Rymac was a publicly traded business that had no remaining real-estate assets and was looking for other investments. It bought Columbus Plastics and renamed it Columbus Materials Corp.; soon after, Rymac got a Columbus address and changed its own name to Columbus Materials Corp., essentially merging with its acquisition.

In 2002, the company got another new name, Core Molding Technologies, one chosen by executives to show that most of the products were molded plastics.

Through all the changes, a Far West Side address remained the same, as did many of the workers there.The second dumping, the report noted, occurred on August 3, 2012, Friday, when "the same garbage compactor truck was observed by the shift supervisor to have dumped another pile of hospital waste inside the facility.

“I’ve been doing it a long time,” said Tony Perkins, who has been at the plant for 22 years. He commutes from Wellston in southern Ohio, more than 80 miles away. On a recent morning, he was operating the 4,In addition to the supplies, there will be fun activities for youngsters, free used clothing, health resources and personalized laminated bag tags for backpacks.500-ton press, laying out flexible sheets of fiberglass-reinforced plastic and then stepping back to let the steel jaws close and turn the plastic into a truck fender.Several ECU modifications were carried out and the 540bhp version of the Volvo FH was selected, as it is required to drive not only the truck, but also a high pressure jetting truck and liquid ring vacuum pump.

Barnett, trained as an accountant, came to the company in mid-1997 to be chief financial officer. He had not worked in the trucking industry as an adult, but he knew trucks. Growing up in southern Ohio, his parents owned an International Harvester truck dealership, the brand that is now part of Navistar.

“I couldn’t get away from the trucking industry,” he said.
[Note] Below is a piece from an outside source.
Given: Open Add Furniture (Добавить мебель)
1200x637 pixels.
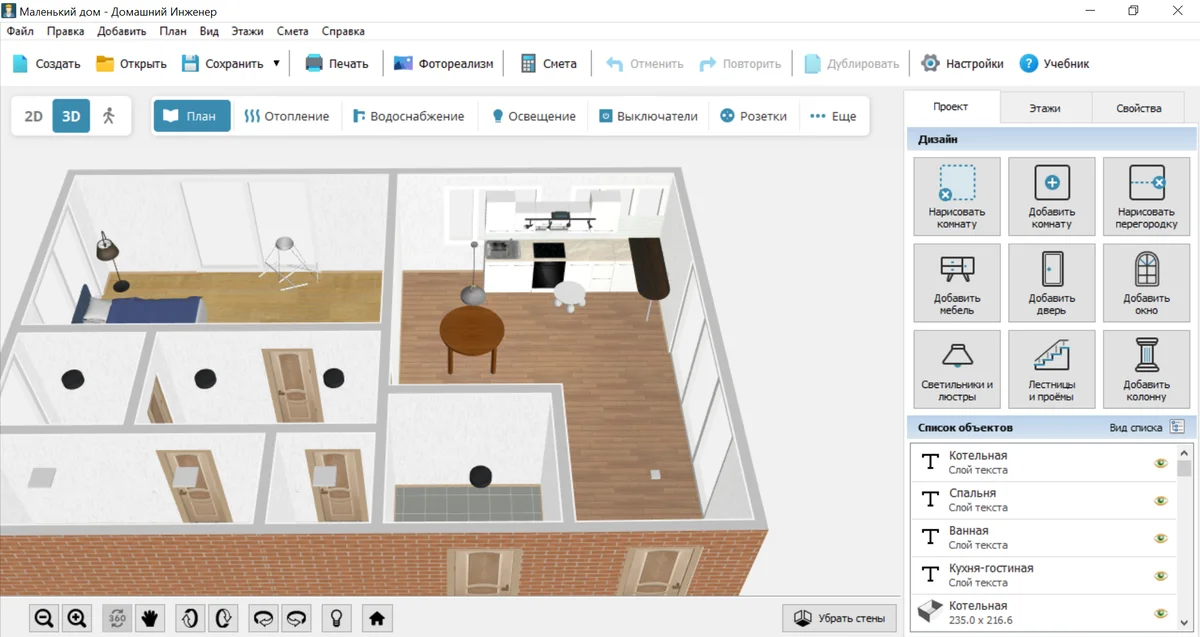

He became CEO in 2007.

Core Molding has expanded to other factories, all opened or bought since 1997, including locations in Batavia, Ohio; Gaffney, S.C.; Brownsville, Texas; and Matamoros, Mexico.
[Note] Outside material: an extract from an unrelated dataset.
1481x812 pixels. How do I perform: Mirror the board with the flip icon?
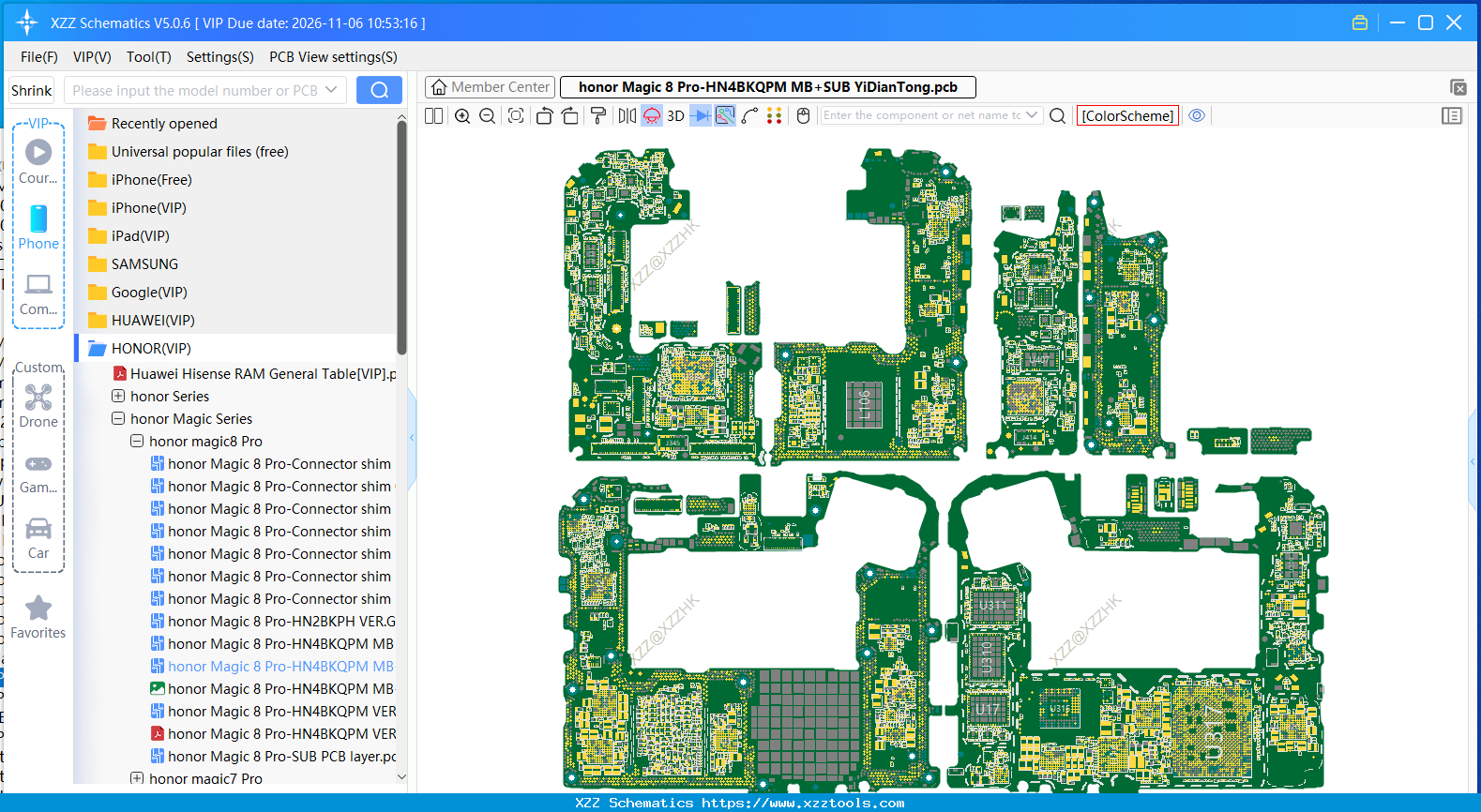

Much of the recent growth has been in Mexico, where the plant that opened in 2009 now has about 900 employees. Core Molding put the plant there to serve the growing array of truck manufacturers in Mexico and Texas, Barnett said.http://www.ceectrucks.com/ with international management systems of technical development, manufacturing processes and logistics, as well as strong sales network and perfect service system covering the whole domestic market and extending to the oversea market. Shortly before the plant opened, the company cut about 100 jobs in Columbus.

Core Molding’s fortunes are closely tied to the heavy-truck market. The market is strong, said Steve Tam, vice president of ACT Research Co. in Columbus, Ind., which compiles trucking-industry data.

“We’re in a reasonably good place,” he said.

Last year, North American truck manufacturers sold 279,000 semitrailer units, according to a report from his firm. Anything above 225,000 units indicates that trucking companies are doing more than simply replacing vehicles that go out of service, he said.

In this industry, a good year often means that a bad year is on the horizon. Manufacturers had record sales in 2006, with 369,000 units, as companies expanded their fleets ahead of new emissions rules. The flurry of sales contributed to low sales in 2007 and early 2008, and the economic downturn was just arriving.